アンドレア・デル・サルト
1487–1530 · フィレンツェ共和国 · 盛期ルネサンス
ストーリー
アンドレア・デル・サルトは盛期ルネサンスのフィレンツェで活動し、ミケランジェロや、少し年下のラファエロと同時代を生きた。同時代の人々は、その非の打ちどころのない素描と色彩ゆえに、彼を「完璧無欠の画家」とあだ名した。1518年、フランス王フランソワ1世は彼をフォンテーヌブローのフランス宮廷に招き、王室の蒐集のためにイタリアの美術品を買う資金を与えた。

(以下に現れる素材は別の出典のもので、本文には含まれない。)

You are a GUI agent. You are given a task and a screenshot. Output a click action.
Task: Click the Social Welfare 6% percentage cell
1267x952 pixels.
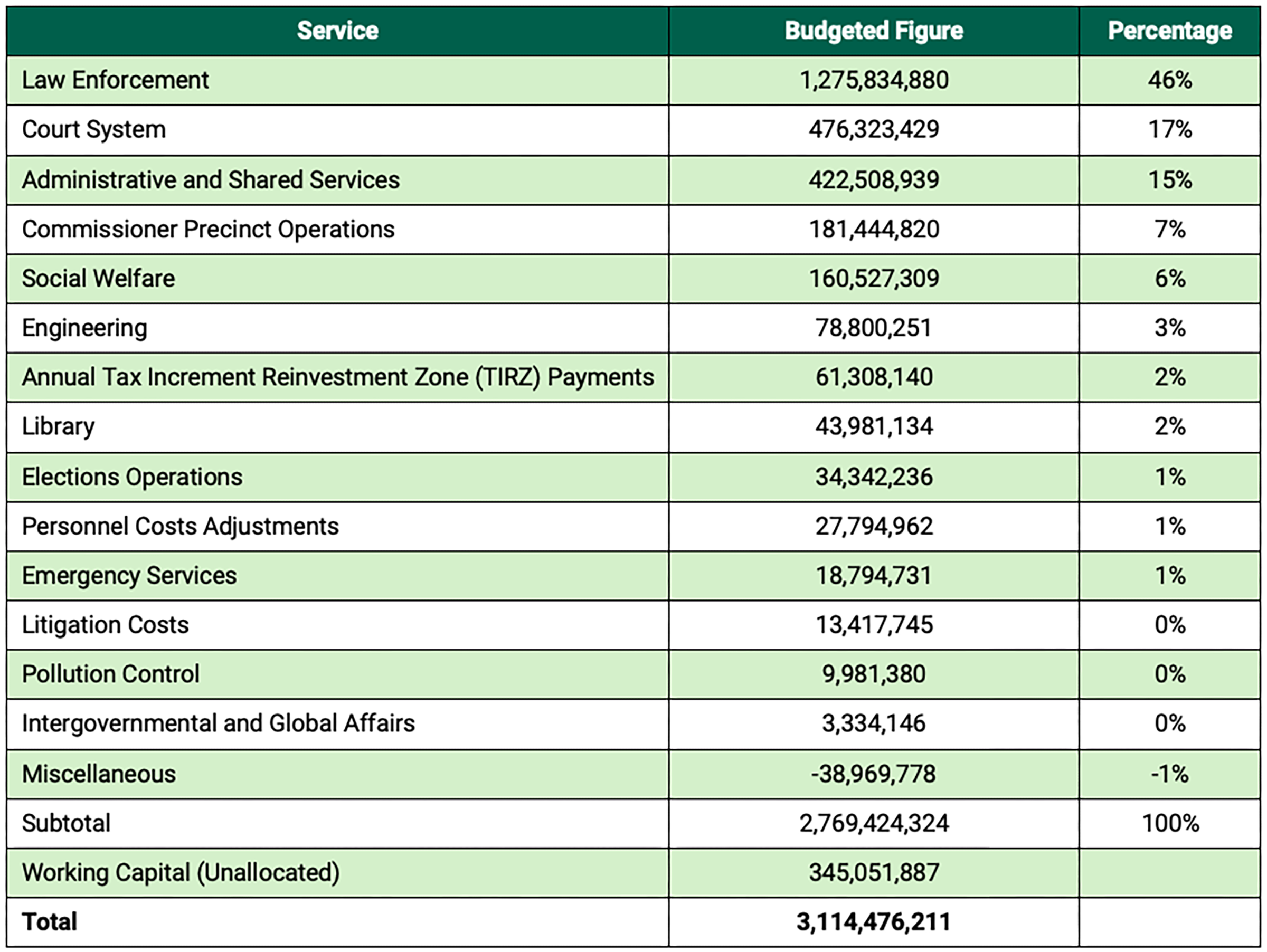pyautogui.click(x=1170, y=279)
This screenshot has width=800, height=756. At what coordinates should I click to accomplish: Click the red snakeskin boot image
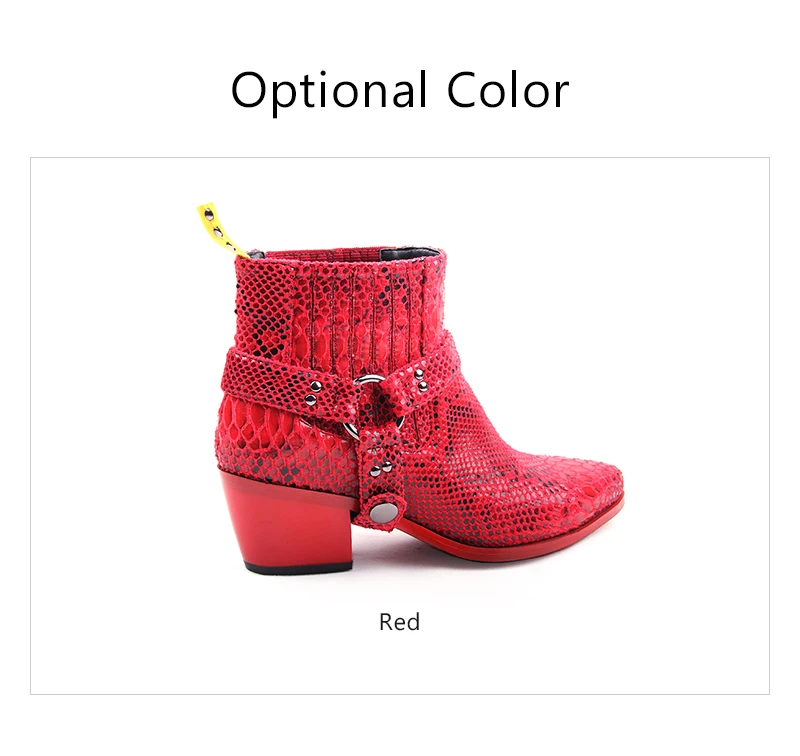[410, 388]
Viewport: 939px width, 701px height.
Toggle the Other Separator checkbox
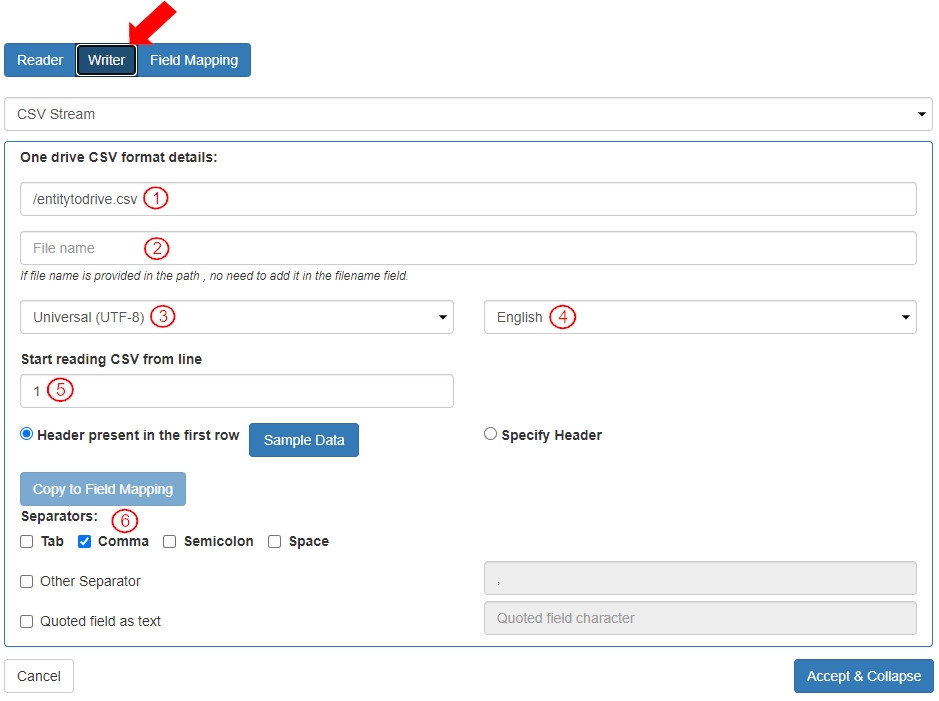pos(27,581)
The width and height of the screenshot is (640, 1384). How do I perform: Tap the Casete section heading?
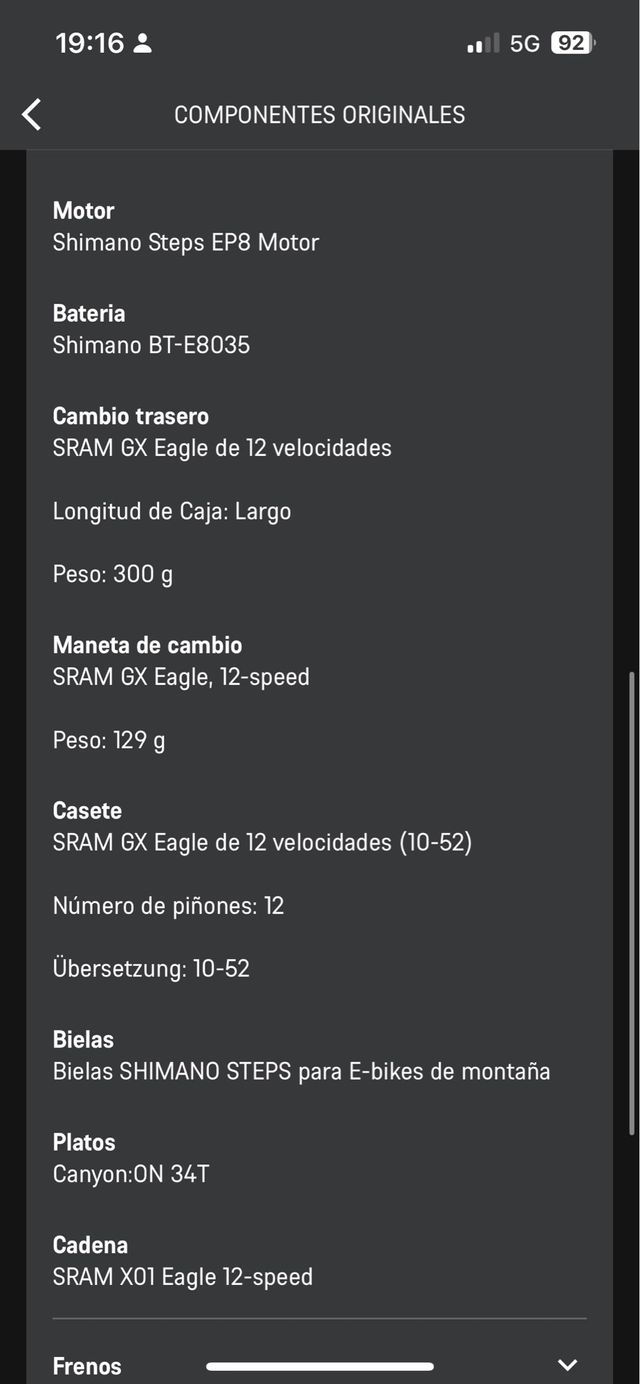86,811
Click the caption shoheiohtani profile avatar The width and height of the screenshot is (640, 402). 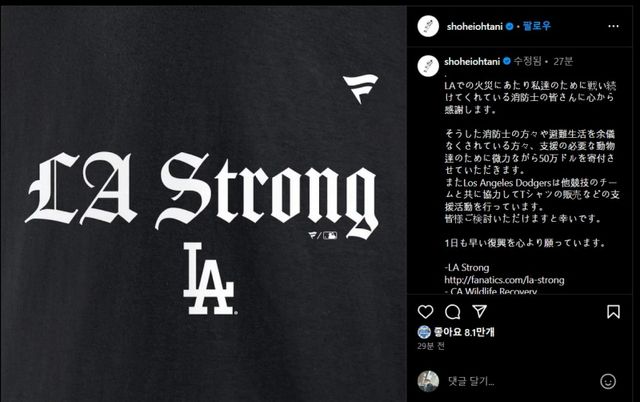point(428,65)
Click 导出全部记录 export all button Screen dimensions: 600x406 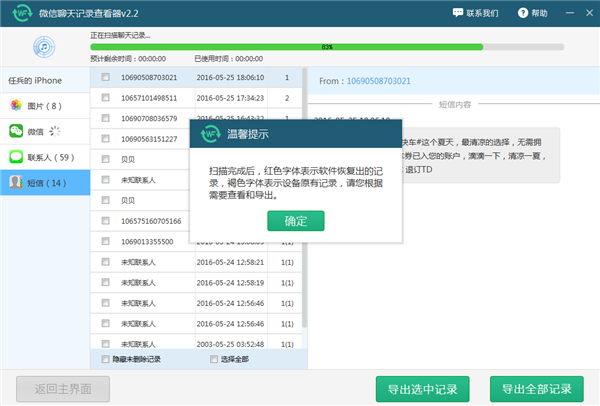tap(537, 388)
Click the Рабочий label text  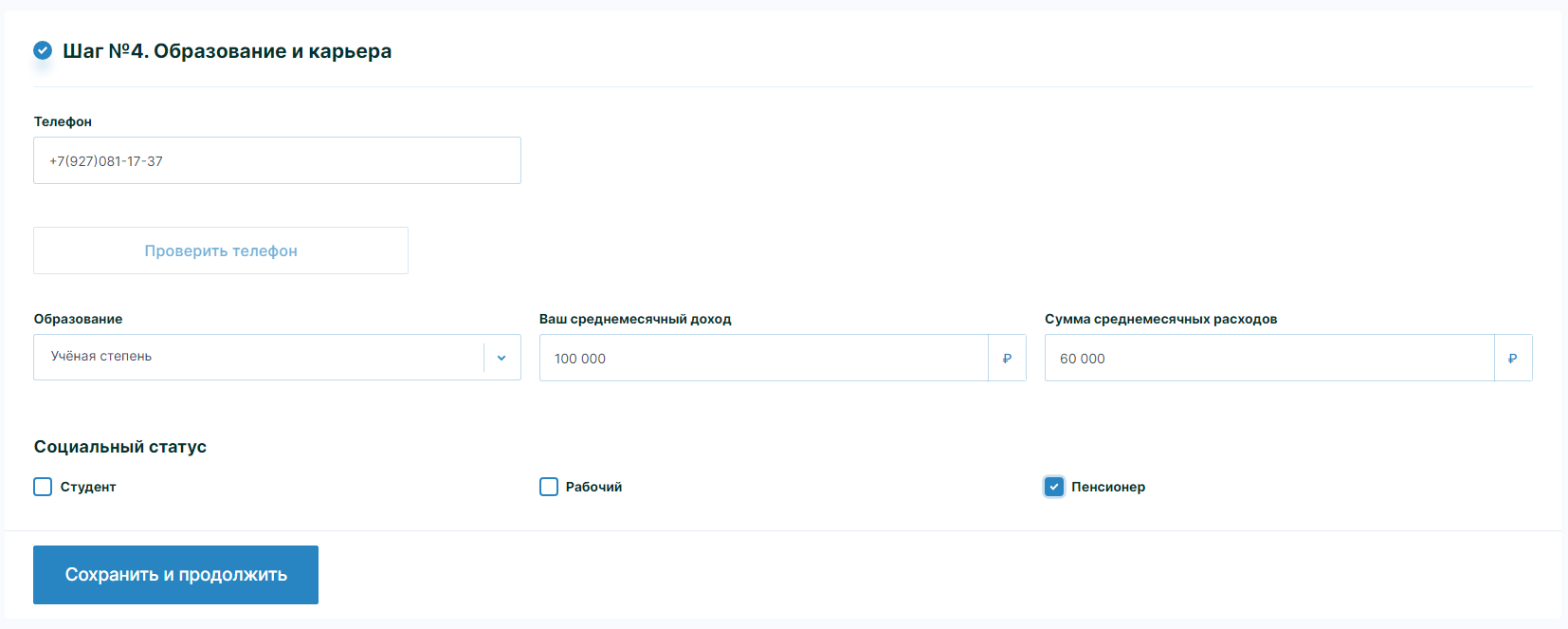coord(593,487)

数十年後に書かれた16世紀の伝記作家ジョルジョ・ヴァザーリの記述によれば、アンドレアはその資金を受け取りながら、フランスに戻る代わりに、フィレンツェに家を建てるのに費やしたという。市を離れたがらなかった妻ルクレツィア・デル・フェーデにうながされてのことだと伝えられる。彼は二度とフランソワ1世の宮廷に戻らなかった。この話は、アンドレアの死から3世紀後に有名になった。詩人ロバート・ブラウニングがそれを『アンドレア・デル・サルト(「完璧無欠の画家」と呼ばれる)』という劇的独白に仕立て、そのなかでアンドレアは夕暮れのアトリエで、自らの気概の欠如をルクレツィアに説き明かすのだ。
ヴァザーリの説は今では歴史家に大いに懐疑的に扱われ、まったくの創作だと呼ぶ者もいる。だがブラウニングの詩は今日でも英文学の講義で教えられている。アンドレアが実際には返し損ねてなどいなかったかもしれない借財の上に築かれた詩が。